A Study on Pervasive Health Monitoring for Heat Stroke Prevention Using Wrist-worn Devices

(邦訳:腕装着型センサを用いた熱中症予防のためのヘルスモニタリング技術に関する研究)
 
濱谷 尚志
(株)NTTドコモ

[背景]個々の生体情報に基づく熱中症予防の重要性
[問題]深部体温と脱水量を把握する技術の開発
[貢献]腕装着型センサを活用し深部体温推定と飲水量推定を実現

 近年の地球温暖化や熱波の影響により,熱帯および亜熱帯諸国では熱中症予防が喫緊の課題となっている.我が国でも,環境情報に基づく活動ガイドラインの提供がなされており,これを参考に運動負荷や運動時間を調整することで熱中症対策が行われている.しかしながら,同じ環境で同じ運動を行う場合においてもそれぞれの人の体温の上昇度合いは異なるため,熱中症が生じ得る条件も人や環境条件によって異なる.本研究では腕装着型デバイスと環境センサ(温度,湿度,日射など)を用い,運動中の個々人の身体中枢の体温(深部体温)や脱水の状況を高精度に把握する技術を開発することで,熱中症予防や予兆検知を実現する.

 第一に,腕装着型センサと環境センサから得られる計測値を用いた運動中の深部体温推定手法を開発している.開発手法では生体温熱モデルに基づき人の体温変化のシミュレーションを行い,発汗量や血流量といった体温調節機能の個人差を合計3,200通りのパラメータ組でモデル化し,その中から腕装着型デバイスで計測した体表温度の変化を最も忠実に再現するパラメータ組を探索し,そのパラメータ組を用いて深部体温の時間的変化を高精度に推定する.提案手法により運動中に利用者の負担が少ない深部体温推定が実現可能であり,さらにその日の実測データに基づくパラメータ値を推定することで,環境や体調の違いなどを考慮した深部体温推定が可能になる.

 第二に,複雑な環境条件や運動負荷の変化に対応する深部体温の推定性能を向上させるため,発汗量や血流量の変化など実際の人体の反応における遅延を表現するパラメータ二種を生体温熱モデルへ導入している.さらに,屋外運動における日射,風の影響および飲水による影響を定式化し,モデルに組み込んでいる.このモデルでは,運動開始時に鼓膜温度計を用いて簡単に計測可能な深部体温の実測値を用いてパラメータ調整を行い,エアロバイク運動,歩行,走行およびテニスにおいて収集したのべ120時間のデータセットにおいて,平均絶対誤差0.3度以内で深部体温を推定可能であることを明らかにしており,休憩を含む多様な運動においても深部体温の推定を可能としている.さらに,深部体温が過度に上昇した際に警告を生じるシステムを開発し,深部体温の推定誤差を前もって勘案しておくことで,高温状態を高精度に検出できることを示している.

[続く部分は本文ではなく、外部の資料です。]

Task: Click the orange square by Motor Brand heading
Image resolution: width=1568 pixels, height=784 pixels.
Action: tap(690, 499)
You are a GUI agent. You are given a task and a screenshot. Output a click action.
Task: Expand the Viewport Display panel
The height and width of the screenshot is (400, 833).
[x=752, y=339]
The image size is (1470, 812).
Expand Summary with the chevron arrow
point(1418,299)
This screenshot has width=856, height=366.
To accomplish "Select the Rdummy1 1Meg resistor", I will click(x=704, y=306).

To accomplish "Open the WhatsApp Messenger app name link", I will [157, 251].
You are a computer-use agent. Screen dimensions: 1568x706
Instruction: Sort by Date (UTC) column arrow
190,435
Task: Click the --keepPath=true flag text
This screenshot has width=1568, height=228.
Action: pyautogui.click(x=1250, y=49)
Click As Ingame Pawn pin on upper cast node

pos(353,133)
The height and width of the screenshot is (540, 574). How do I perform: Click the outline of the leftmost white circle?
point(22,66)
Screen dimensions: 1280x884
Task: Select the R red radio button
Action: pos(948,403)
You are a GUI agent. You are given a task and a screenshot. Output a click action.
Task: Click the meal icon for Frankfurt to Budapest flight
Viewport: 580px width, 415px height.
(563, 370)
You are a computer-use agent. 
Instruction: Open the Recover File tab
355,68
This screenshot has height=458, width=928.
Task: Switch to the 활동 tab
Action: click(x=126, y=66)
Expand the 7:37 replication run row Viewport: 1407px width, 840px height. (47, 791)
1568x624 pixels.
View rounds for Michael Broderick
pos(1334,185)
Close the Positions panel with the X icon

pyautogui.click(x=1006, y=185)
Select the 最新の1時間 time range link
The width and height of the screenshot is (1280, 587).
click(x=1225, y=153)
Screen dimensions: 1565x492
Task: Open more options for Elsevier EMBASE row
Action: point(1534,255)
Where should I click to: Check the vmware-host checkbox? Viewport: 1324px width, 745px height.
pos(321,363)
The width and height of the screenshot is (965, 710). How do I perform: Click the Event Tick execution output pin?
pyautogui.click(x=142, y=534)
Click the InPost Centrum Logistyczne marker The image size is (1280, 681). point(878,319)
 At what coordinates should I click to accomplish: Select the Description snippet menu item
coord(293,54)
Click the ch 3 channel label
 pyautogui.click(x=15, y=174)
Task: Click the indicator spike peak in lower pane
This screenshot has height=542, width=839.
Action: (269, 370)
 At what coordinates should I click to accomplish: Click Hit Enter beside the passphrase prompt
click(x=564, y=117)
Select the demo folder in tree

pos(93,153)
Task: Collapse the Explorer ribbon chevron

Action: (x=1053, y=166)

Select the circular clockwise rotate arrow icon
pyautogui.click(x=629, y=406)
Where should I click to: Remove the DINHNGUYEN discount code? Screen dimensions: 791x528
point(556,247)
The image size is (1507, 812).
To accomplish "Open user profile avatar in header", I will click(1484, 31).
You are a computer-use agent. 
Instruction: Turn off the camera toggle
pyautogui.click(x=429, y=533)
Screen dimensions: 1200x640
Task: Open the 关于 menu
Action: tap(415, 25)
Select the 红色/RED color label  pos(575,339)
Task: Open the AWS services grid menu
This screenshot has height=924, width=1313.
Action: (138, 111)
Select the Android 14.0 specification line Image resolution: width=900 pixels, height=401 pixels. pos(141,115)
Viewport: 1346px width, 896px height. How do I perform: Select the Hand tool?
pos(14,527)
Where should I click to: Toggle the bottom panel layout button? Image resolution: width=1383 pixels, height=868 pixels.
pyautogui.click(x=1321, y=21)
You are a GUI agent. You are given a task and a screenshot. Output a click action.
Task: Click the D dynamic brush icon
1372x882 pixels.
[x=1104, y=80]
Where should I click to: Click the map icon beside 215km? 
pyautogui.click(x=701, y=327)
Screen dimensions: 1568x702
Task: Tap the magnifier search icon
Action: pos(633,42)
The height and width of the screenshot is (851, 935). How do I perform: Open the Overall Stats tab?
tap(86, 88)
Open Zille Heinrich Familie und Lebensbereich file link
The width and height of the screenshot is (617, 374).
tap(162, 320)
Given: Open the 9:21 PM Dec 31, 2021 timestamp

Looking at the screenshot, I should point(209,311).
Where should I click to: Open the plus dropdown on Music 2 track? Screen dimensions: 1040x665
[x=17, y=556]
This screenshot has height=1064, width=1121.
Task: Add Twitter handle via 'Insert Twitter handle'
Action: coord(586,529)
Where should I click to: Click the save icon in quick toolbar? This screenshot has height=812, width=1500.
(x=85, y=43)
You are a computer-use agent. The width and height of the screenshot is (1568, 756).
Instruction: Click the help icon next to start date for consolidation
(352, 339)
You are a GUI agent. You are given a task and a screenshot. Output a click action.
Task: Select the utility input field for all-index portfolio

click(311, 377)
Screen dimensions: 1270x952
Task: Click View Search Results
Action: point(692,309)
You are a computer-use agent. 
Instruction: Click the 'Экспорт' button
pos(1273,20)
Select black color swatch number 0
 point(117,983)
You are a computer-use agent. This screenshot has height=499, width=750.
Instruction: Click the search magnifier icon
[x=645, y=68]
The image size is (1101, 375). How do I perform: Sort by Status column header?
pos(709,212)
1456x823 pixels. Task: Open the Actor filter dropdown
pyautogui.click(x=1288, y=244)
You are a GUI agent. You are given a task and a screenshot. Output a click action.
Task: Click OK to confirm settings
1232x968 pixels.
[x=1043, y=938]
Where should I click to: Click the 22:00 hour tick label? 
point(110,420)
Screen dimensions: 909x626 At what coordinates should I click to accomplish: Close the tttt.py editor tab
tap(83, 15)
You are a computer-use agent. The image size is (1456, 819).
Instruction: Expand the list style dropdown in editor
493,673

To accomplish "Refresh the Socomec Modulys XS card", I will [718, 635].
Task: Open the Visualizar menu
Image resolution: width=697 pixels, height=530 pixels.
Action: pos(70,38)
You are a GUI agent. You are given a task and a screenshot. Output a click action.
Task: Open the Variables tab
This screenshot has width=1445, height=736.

 第三に,脱水予防のために腕装着デバイスを用いた飲水量の推定手法の開発を行っている.腕の動きによって得られる慣性センサの読み取り値に対し,二段階スケールでの行動認識を実施することで,日常生活における多様な行動の中から飲水を行っている区間,さらに実際に飲水を行っているジェスチャの認識を行う.さらに,実際に飲水を行っている区間における飲水継続時間と飲水姿勢の両方を考慮した飲水量推定モデルの提案により,日常生活における飲水量の継続的なトラッキングを可能にしている.本研究は,日常生活と同等のセンサ装着環境における飲水量の推定において,有効性のあるアプローチを示している.

 
 (2018年5月28日受付)
取得年月日:2018年3月
学位種別:博士(情報科学)
大学:大阪大学



推薦文
:(モバイルコンピューティングとパーベイシブシステム研究会)


本論文では,熱中症予防のため,腕装着型デバイスを活用した研究に取り組んでいる.熱中症の兆候を早期にとらえるため,深部体温を非侵襲的に推定する手法を考案するとともに,脱水を予防するため飲水行動・飲水量の推定法を提案しており,本研究会の研究を反映した斬新かつ将来性の高い研究として推薦する. 


研究生活


本研究を進めるにあたり,指導教官である東野輝夫先生をはじめ,多くのご支援をいただきました.ここに改めて御礼申し上げます.研究開始当初より,熱中症という社会問題解決のため,やり甲斐を持って研究に努めることができました.成果が出ない時期もありましたが,諦めずに挑戦した経験が今に活きていると実感しています.これからは一企業人として,大学で身につけた専門性を活かし,日本の科学技術発展に貢献できるよう努めてまいります.